Saturday, March 10, 2012

Spring in the Capitol

Another full week in the political capitol of the United States.  This week had the usual monotony (not that there is anything inherently wrong with monotony sometimes) mixed with an unusually early bloom of spring, which quietly overturned the monotony.  As I walked home from work one evening I was dodging the low tree branches that always threaten to poke my eye out, when I noticed that there were baby buds on the ends of those branches.  Hallelujah!  Spring has officially and completely sprung!  Some of the wonderfully pink cherry blossoms are blooming, flowers of every color are bright and cheery in all the little front yards of the row-houses, and the air is thawing.  Actually, the air never did completely freeze, but it was cold enough for me to now appreciate the warmer temperatures beginning to grace this little corner of the earth.  Every year there is something about spring that ushers in, not only physical life, but spiritual life as well.  I’m not one to believe in an all-surpassing power of depression, against which people are helpless; but I do always appreciate the longer days, extra sunshine, chirping birds, and general flowering of life that are spring, especially after weeks of cold and darkness, and sometimes seemingly endless monotony that are winter.  Sometimes I can be a melancholy sort, especially in the winter, and so at this middle point of my internship I am very thankful to be experiencing the most hopeful of God’s four seasons.  Which brings me to another point.
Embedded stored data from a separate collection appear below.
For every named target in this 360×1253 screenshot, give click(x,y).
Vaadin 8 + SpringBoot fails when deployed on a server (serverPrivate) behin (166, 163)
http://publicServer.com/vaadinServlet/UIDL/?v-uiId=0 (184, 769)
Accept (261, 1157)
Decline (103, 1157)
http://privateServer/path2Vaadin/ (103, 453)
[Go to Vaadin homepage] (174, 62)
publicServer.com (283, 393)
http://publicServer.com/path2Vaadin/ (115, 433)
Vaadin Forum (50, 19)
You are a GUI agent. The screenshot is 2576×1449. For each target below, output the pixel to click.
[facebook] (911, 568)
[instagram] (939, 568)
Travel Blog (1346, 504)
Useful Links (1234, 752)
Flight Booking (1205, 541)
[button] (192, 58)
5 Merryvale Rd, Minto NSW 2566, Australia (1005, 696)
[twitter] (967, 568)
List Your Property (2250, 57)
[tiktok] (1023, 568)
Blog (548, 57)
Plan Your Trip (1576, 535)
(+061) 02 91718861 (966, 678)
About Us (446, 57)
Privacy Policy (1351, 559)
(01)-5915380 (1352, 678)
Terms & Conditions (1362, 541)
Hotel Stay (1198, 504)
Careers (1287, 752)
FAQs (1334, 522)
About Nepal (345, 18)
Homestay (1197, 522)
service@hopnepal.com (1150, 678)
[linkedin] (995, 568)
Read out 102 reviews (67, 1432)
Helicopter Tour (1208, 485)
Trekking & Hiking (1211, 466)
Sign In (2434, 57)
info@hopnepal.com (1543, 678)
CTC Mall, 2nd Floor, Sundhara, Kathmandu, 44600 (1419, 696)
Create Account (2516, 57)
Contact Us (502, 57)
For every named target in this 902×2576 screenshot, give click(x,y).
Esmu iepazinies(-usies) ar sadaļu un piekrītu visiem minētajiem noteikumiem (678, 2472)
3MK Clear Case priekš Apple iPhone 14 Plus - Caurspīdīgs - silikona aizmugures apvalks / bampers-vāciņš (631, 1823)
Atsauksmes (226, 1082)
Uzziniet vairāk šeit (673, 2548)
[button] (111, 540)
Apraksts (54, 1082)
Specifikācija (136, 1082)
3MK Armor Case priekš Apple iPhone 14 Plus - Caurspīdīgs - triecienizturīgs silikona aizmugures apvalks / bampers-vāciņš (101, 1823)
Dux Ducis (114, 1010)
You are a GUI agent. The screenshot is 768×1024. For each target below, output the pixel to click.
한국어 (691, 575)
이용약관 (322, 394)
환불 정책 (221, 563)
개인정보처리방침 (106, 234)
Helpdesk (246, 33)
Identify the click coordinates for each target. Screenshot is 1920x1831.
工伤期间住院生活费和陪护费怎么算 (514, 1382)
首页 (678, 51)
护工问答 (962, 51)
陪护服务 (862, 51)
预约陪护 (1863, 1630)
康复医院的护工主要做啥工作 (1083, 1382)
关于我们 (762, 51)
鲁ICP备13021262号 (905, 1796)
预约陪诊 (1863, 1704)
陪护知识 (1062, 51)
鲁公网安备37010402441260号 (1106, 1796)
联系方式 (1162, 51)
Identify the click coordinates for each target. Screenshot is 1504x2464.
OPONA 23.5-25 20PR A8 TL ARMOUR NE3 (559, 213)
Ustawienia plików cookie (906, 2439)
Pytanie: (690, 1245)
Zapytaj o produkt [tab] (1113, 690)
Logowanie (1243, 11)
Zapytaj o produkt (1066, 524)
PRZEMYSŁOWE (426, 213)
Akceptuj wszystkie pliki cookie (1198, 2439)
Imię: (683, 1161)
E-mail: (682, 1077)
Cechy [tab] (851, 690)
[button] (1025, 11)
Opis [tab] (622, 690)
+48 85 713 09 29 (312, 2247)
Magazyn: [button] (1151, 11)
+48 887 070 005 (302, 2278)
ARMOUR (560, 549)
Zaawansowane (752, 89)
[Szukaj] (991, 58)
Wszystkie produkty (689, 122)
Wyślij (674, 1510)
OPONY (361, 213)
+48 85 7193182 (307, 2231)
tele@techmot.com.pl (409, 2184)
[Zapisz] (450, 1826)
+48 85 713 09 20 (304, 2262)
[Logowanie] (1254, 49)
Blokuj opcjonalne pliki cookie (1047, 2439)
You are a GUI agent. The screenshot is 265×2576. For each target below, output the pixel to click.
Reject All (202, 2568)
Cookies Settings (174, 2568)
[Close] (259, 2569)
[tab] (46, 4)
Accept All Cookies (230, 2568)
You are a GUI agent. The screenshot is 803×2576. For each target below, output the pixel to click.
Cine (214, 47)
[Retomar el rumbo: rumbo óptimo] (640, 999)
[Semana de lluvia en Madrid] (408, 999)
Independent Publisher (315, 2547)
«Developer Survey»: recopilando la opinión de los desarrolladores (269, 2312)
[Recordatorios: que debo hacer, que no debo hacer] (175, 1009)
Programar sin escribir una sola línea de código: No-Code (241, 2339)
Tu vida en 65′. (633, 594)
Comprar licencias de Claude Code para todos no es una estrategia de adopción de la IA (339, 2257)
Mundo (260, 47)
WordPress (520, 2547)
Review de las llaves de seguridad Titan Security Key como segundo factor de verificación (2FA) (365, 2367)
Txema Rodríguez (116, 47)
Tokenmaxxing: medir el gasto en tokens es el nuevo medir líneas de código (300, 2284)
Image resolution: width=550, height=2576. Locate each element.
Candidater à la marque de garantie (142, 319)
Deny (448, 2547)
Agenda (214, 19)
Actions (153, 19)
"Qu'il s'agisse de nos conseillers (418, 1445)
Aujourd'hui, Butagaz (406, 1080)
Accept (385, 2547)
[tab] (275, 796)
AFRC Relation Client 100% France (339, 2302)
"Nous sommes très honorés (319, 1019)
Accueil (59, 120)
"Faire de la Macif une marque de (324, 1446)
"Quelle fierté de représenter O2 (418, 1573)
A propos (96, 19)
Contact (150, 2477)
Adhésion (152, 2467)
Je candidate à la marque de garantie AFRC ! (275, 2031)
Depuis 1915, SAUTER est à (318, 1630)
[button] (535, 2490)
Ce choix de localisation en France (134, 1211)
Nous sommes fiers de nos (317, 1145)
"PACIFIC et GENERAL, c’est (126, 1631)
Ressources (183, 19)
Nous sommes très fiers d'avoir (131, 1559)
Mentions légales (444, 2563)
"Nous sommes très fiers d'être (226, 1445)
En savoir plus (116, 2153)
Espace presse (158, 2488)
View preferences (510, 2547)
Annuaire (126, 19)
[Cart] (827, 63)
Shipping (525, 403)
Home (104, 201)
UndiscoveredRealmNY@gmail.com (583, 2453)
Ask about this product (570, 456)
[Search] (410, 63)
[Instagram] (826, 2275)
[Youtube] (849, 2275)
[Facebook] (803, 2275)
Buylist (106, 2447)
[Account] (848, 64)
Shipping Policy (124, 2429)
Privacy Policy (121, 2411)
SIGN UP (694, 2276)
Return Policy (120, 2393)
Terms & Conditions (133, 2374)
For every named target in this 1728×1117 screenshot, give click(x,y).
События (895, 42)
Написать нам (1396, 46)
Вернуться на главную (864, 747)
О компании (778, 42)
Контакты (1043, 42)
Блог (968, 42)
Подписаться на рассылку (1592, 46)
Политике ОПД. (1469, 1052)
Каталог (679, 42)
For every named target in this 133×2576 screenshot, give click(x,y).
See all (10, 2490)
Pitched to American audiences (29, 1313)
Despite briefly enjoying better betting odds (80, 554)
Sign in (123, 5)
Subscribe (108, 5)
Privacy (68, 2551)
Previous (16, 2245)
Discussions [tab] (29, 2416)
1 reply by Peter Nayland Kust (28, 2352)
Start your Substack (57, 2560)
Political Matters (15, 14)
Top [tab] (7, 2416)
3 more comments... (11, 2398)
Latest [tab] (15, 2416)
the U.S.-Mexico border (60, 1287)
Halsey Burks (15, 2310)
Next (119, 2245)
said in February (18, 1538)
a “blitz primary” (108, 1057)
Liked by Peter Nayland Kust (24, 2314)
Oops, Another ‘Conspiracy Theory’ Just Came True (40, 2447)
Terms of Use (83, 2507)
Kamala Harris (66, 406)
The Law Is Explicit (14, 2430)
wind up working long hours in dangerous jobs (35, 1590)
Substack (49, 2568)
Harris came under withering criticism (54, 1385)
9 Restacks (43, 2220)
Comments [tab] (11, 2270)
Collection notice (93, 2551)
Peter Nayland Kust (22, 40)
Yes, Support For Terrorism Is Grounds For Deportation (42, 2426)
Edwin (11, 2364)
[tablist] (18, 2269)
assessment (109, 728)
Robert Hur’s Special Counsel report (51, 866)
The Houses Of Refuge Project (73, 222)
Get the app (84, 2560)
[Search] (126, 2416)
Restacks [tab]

I came to D.C. hoping that my romantic notions of our country would be subverted, and replaced with a clear vision of what America is today.  For weeks I’ve been hoping that I would come to a new appreciation of America, one that made me no longer want to move to England out of frustration with political grid-lock, gluttonous material culture, and all-consuming ambition that rears its ugly head all over the place here in Washington (it would be an extreme move, I know).  I found my hope realized this week while I was giving a tour of the Capitol building.  Giving tours is actually one of my favorite duties because I get to show people the part of the American political stage that belongs to every single American in a way that the White House and Supreme Court don’t.  Congress, being most directly connected to the people, is my favorite branch of government and why I love the Capitol building, where Congress meets.  The Capitol does not belong to a single officer, or a select very few justices – it belongs to 535 separate members.  The Capitol is magnificently, directly, and closely connected to the people because of its many elected members who represent all the different ideas and cultures, independence and hope, of American people.  Not that any of this is revelatory, but it is why I passionately love our Congress.  And part of why I appreciate the wisdom and courage of our Founding Fathers to try a philosophical political experiment such as our government.  It is also why I have plenty of reason to hope for America, and won’t run off to England or Ireland or Germany (all places of my ancestry). 

The Capitol was built with deliberate symbolism in mind.  At first, I thought it was pretentious and it irritated me to the core.  But now, I’ve softened a little towards the Capitol building, and city.  A film in the visitor center calls the foundations of the Capitol “graceful and granite hard”.  I can now see that as true.  There are no frills here, just an honest experiment in democratic philosophy that has been tested for over 200 years, and emerged successful.  So successful in fact, that the majority of the world depends upon us.  Whether you like that or not, it was no small feat to rise internationally to be the last great hope of many nations, of many people.  In the movie “The Iron Lady” Margaret Thatcher comments that England has her history, but America has her philosophy.  I’ve never been more proud to stand by America.  The freedom we enjoy today (and it is still freedom, though arguably significantly less than even 50 years ago) was hard-earned and I wish I could thank the millions of people before me who worked hard to make my America such a wonderful place to call home.  But that is one reason why I’m here to work, rather than in a more aesthetically pleasing corner of the world with fewer angry drivers and more space for my soul to breathe and meadows to stroll through.  Gratitude –  for the freedom that has been so generously preserved for me and you, and that needs preserving at all costs.   

Cheers to you all this spring day and  may you enjoy the extra hour of evening sunlight that begins tomorrow!